Глобальный мир оказался жесткой штукой.

Рассуждая таким образом, мы дошли до книжного магазина “Les Oreades”, где вечером планировалось наше выступление. Хозяином его оказался молодой длинноволосый парень, очень радушный. Мы согласовали время и собрались уходить, как вдруг он воскликнул:

— Послушайте! Я чуть не забыл… Вам посылка от Пьера Ландри… Он сказал, что это очень важно… — и скрылся за портьерой.

Я сразу все понял. И когда он появился с двумя томами Малларме в руках, я нисколько не был удивлен. Но к книгам прибавилась еще и коробочка.

— Что это?

— Чай. Пьер сказал, что русские любят чай…

Пьер Ландри, человек мечты и силы, воистину не знал пределов источаемой им щедрости!

— Как он успел, Элен?

— Не знаю. Существует служба срочной доставки автомобилем, но это стоит больших денег…

Я был пристыжен и поражен. Пьер был велик. По-настоящему велик как человек. Тогда я совершенно не представлял, каким образом можно адекватно ответить ему…

— Мы едем?

Автомобиль Жана-Франсуа был таким же вызовом Взрослому Миру Серьезных Людей, как и его одежда: это был итальянский “фиат” столь допотопной конструкции, что в его обводах еще даже не читались очертания “жигулей”, для которых более поздние модели “Фиата” как раз и послужили штамповочной формой. Однако машина передвигалась, что было важнее всего. Я понял, что, несмотря на шутовскую внешность, Жан-Франсуа принадлежит, по крайней мере, к полевым командирам на плато Тысячи Коров. Его протест затрагивал самые основы одномерного обывательского мировосприятия…

В тот день мы добрались до моря, отлично искупались и пообедали в ресторанчике на берегу, после чего, освеженные, дали одно из ударных выступлений в книжном магазине “Les Oreades”, куда, против моего ожидания, собралось на удивление много народу.

Вторая ночь в нашем бункере была спокойна. Утром докеры не повторили попытки прорваться в центр города.

Марсель реально сворачивал на путь культурной столицы Средиземноморья.
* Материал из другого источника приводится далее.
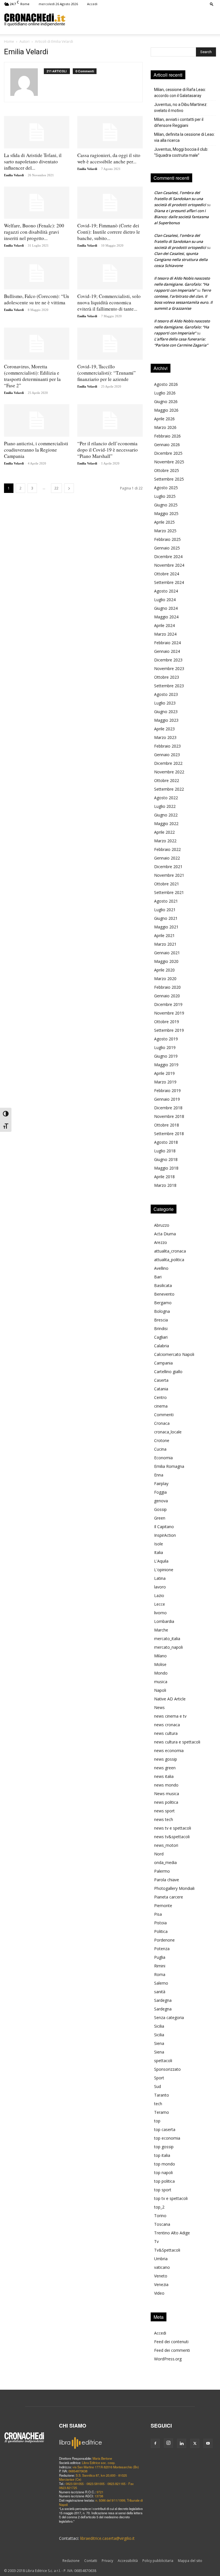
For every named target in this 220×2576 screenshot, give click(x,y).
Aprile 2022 (164, 832)
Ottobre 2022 (166, 780)
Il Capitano (164, 1526)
Мы просто живем в эпоху постгуманизма, Элен

— Итак, — сказала Элен, когда мы прибыли в Тулузу, — сначала мы поменяем билеты, а потом позвоним Кристиану.

— А зачем нам менять билеты?

— В полночь начинается забастовка железнодорожников, и единственный поезд, который пойдет завтра в Париж, отправляется в шесть утра. Единственный верный поезд. Остальные отменяются. А нам завтра абсолютно необходимо быть в Париже. У нас последнее выступление в книжном магазине Чана. Очень важное выступление…
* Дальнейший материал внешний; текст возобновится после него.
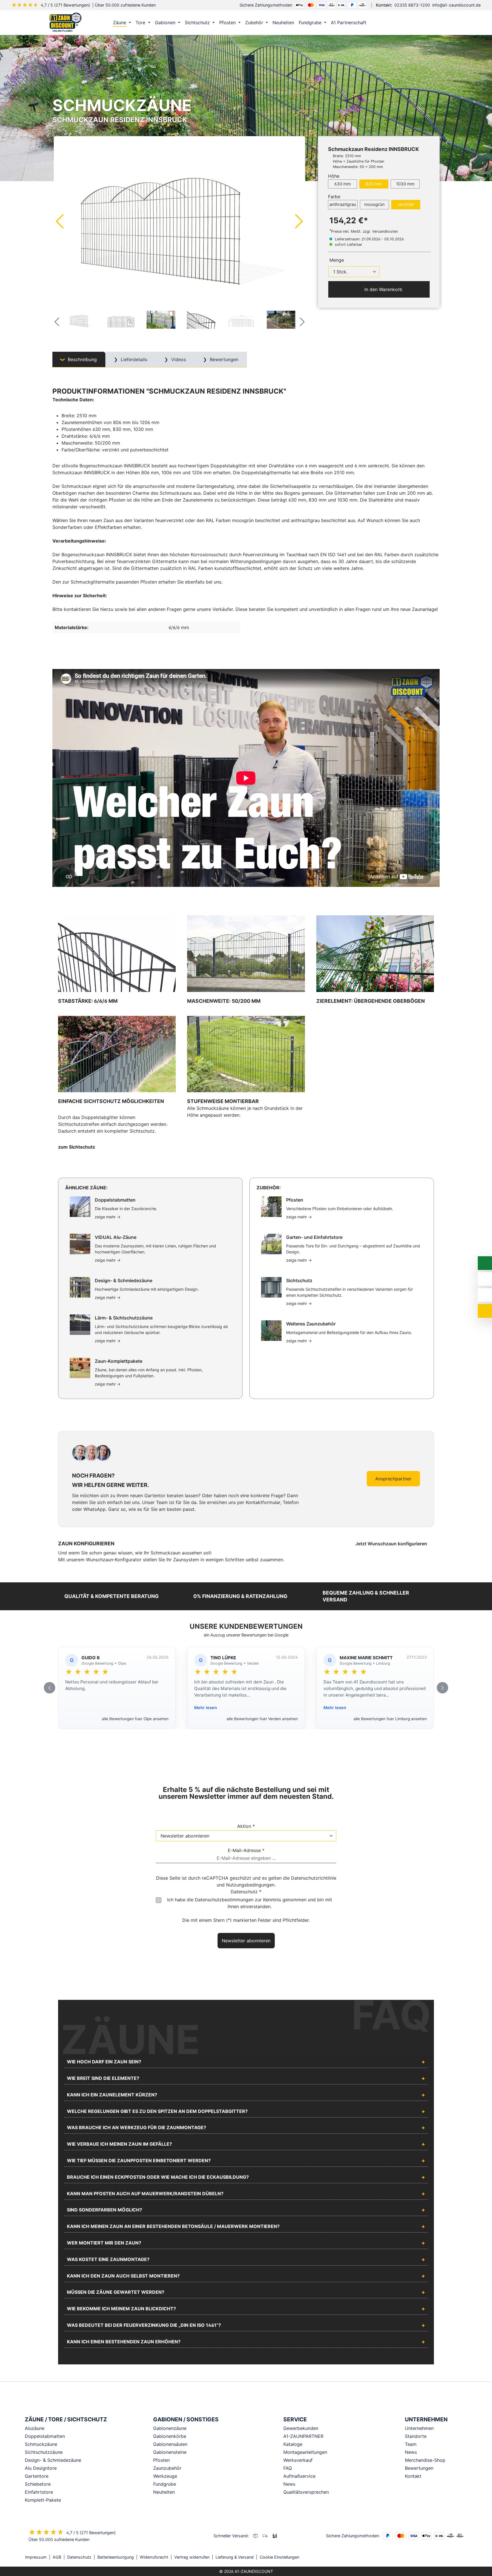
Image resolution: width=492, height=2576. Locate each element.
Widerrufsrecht (154, 2557)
Заканчивалась вторая неделя нашего путешествия по Франции. И как бы быстро ни пролетело это время, я давно потерял счет домам и гостиницам, в которых мы ночевали, ресторанчикам, в которых мы обедали или ужинали, людям, с которыми нас знакомили, словам, которые были сказаны, и количеству книг, которые я подписал. Я не хотел зависать в Тулузе. Я хотел обратно в Париж, в квартиру Элен, где нас ждали два дня покоя перед отлетом в Москву. И в этом смысле забастовка железнодорожников представлялась мне весьма угрожающей. К тому же я не мог представить ее иначе, чем в знакомых образах, поэтому просто вообразил себе, что творилось бы на любом из московских вокзалов, случись там обвалиться расписанию: панику, толпу, бестолковщину, воровство, невозможность добиться объяснения, унизительную беспомощность… Нет-нет, этого я не хотел!

— По-моему, нам следует уехать отсюда, не дожидаясь забастовки, — не стыдясь своего малодушия, предложил я. — Зачем самому лезть в мышеловку?
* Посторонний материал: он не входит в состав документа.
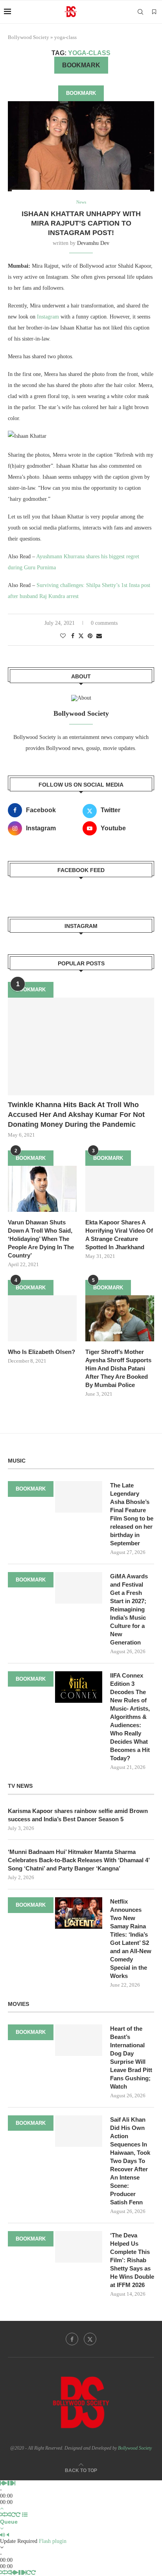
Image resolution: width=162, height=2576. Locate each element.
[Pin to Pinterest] (90, 636)
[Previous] (1, 2483)
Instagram (48, 317)
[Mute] (2, 2535)
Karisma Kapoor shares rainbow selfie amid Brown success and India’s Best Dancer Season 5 (78, 1814)
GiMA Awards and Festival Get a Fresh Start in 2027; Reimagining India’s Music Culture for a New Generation (129, 1609)
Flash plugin (52, 2541)
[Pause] (9, 2483)
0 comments (104, 623)
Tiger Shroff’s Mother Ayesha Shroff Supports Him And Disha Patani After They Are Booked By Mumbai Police (118, 1368)
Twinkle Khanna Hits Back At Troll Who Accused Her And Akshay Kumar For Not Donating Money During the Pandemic (76, 1114)
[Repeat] (13, 2515)
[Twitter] (90, 2339)
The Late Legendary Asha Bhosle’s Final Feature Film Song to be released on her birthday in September (131, 1514)
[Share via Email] (99, 636)
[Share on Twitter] (81, 635)
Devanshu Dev (93, 243)
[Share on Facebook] (72, 636)
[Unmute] (8, 2535)
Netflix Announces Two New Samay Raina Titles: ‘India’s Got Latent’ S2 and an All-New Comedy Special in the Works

— Мы обещали, — сказала Элен. — Значит, люди ждут.

Я всегда поражался неотразимости ее доводов, к тому же за ними стояло столь развитое и глубокое чувство долга, что перед ним собственные опасения и усталость — которые мы так легко отпускаем себе — из вполне простительных слабостей превращались в совершенно отвратительное малодушие.

Итак, повинуясь чувству долга, мы поменяли билеты с 9.00 на 6.00 и влезли-таки в мышеловку.

Но не помню города, который во время этой поездки произвел бы на меня столь же сильное впечатление, как Тулуза. Это было похоже на мгновенную влюбленность. Все чувства ожили, восприятие, которое давно и безвозвратно, кажется, притупилось, обострилось до предела. Жизнь вокруг била ключом. Время клубилось. И прошлое настоящего — время, когда Тулуза была религиозным оплотом в войнах против катаров, — оно продолжало жить здесь и в тяжелых, “крепостных” формах доминиканских соборов и в ярких созвучиях аквитанского языка (одной из тех метаморфоз древней латыни, которая, подобно языкам провансальскому или каталанскому, оказалась редким камнем гораздо более тонкой огранки, чем окружающие их россыпи французского или испанского). Увы! У нас было всего два часа, чтобы перекусить, пробежаться по центру, нырнуть в настоящее настоящего — лихую цыганщину рынка на центральной площади или взрывы молодого — и даже молодящего — смеха студентов, которыми был переполнен город. Здесь — раз уж мы попали в мышеловку — хотелось остаться; здесь, да простится мне это, хотелось даже влюбиться, чтобы наполнить неутолимым чувством любви сердце, призывно вздрагивающее от восторга на излучине каждой улицы; от этого необъяснимого чувства глубокого юга и от взглядов девушек юга, в которых жило искушение и целомудрие одновременно.

На наше выступление в галерее “Ombres blanches”1  пришло семь человек.

— Что будем делать? — спросил я Элен.

— Золотое правило театра гласит, что спектакль состоится, если зрителей будет хотя бы на одного человека больше, чем актеров, — сказала она.

Высокое мужество никогда не покидало Элен.

И мы выступили.

Кристиан, хозяин магазина и галереи, предположил, что всему виной первый день хорошей погоды, установившейся наконец после двухнедельных дождей, но я позволил себе догадку, что причина кроется в каком-нибудь важном событии в мире футбола — и, как выяснилось, оказался прав.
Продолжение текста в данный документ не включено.